DIRECTIONS =>
Format everything in the records from the line containing "Task: Click the zoom-in magnifier icon" down to the line containing "pyautogui.click(x=255, y=18)" as a JSON list of strings, one string per line, skipping blank lines.

INFORMATION PROVIDED =>

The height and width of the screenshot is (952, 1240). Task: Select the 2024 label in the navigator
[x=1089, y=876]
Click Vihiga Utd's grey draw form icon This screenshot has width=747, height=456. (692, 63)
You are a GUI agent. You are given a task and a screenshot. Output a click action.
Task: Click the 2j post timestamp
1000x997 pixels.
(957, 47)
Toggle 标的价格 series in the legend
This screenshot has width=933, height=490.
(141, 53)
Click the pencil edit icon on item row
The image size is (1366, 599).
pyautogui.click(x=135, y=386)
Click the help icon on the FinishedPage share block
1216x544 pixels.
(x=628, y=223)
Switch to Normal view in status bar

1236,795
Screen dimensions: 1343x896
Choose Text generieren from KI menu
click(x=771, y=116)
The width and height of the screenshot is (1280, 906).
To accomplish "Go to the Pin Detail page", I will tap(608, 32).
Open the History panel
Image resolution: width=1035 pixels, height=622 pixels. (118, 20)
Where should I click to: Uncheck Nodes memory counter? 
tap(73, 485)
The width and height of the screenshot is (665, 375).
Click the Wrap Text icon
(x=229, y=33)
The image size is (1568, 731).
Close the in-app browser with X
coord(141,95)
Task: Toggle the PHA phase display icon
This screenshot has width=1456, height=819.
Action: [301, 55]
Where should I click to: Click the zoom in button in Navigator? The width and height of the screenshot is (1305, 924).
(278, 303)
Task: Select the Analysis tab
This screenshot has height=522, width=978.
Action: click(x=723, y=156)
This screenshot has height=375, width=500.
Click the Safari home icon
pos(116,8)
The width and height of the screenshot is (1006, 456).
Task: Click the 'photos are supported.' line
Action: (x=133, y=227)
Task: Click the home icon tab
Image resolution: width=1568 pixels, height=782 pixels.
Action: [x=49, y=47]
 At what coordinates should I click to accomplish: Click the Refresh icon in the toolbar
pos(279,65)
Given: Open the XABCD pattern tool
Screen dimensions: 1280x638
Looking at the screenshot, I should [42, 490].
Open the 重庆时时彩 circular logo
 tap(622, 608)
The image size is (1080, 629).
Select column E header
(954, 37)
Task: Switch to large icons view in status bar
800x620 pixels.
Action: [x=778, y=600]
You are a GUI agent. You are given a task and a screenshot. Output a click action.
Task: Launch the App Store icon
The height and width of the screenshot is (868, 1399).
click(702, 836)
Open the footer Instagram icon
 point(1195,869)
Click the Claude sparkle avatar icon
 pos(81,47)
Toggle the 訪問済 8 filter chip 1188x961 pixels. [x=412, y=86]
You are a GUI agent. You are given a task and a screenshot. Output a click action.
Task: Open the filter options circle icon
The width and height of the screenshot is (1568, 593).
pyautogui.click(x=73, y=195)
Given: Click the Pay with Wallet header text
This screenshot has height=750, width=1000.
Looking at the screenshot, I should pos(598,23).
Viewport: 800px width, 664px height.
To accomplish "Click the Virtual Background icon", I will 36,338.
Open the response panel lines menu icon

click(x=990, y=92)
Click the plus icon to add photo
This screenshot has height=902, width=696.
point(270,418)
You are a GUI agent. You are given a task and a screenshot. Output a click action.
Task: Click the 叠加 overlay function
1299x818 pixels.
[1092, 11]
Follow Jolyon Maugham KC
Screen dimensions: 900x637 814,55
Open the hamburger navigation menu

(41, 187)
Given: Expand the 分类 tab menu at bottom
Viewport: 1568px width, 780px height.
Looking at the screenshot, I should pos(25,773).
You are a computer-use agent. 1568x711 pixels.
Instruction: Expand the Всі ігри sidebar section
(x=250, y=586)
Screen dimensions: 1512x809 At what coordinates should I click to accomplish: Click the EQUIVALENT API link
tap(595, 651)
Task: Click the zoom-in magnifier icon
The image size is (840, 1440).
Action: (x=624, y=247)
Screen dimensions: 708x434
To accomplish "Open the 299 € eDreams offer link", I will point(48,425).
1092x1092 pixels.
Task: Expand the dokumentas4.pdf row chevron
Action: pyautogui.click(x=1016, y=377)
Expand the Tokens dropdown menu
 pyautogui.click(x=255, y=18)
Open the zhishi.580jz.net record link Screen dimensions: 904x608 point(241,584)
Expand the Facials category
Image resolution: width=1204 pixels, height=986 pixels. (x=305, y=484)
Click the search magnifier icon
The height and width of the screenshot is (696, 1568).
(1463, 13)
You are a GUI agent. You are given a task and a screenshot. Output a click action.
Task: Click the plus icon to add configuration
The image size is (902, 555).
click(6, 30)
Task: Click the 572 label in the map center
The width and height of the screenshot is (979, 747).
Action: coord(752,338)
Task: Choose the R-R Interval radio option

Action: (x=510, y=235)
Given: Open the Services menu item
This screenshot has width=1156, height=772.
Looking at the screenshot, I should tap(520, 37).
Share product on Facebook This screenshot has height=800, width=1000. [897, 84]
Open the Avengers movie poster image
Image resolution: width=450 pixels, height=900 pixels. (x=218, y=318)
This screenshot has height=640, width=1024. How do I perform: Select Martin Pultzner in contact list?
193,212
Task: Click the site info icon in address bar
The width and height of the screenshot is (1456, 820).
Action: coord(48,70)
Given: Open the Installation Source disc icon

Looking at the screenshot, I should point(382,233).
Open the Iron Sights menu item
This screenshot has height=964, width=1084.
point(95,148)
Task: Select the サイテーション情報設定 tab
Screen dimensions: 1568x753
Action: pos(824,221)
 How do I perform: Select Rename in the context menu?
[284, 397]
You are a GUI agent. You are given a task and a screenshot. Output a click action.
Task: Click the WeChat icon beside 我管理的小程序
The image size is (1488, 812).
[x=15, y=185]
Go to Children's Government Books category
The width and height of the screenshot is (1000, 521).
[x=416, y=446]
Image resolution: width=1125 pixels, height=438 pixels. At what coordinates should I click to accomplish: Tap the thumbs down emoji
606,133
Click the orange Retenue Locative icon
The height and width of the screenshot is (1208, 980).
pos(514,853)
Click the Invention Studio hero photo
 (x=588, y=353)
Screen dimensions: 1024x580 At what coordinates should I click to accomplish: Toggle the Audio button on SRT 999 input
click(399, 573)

EXERCISE RESULT =>
[
  "Task: Click the zoom-in magnifier icon",
  "The image size is (840, 1440).",
  "Action: (x=624, y=247)",
  "Screen dimensions: 708x434",
  "To accomplish \"Open the 299 € eDreams offer link\", I will point(48,425).",
  "1092x1092 pixels.",
  "Task: Expand the dokumentas4.pdf row chevron",
  "Action: pyautogui.click(x=1016, y=377)",
  "Expand the Tokens dropdown menu",
  " pyautogui.click(x=255, y=18)"
]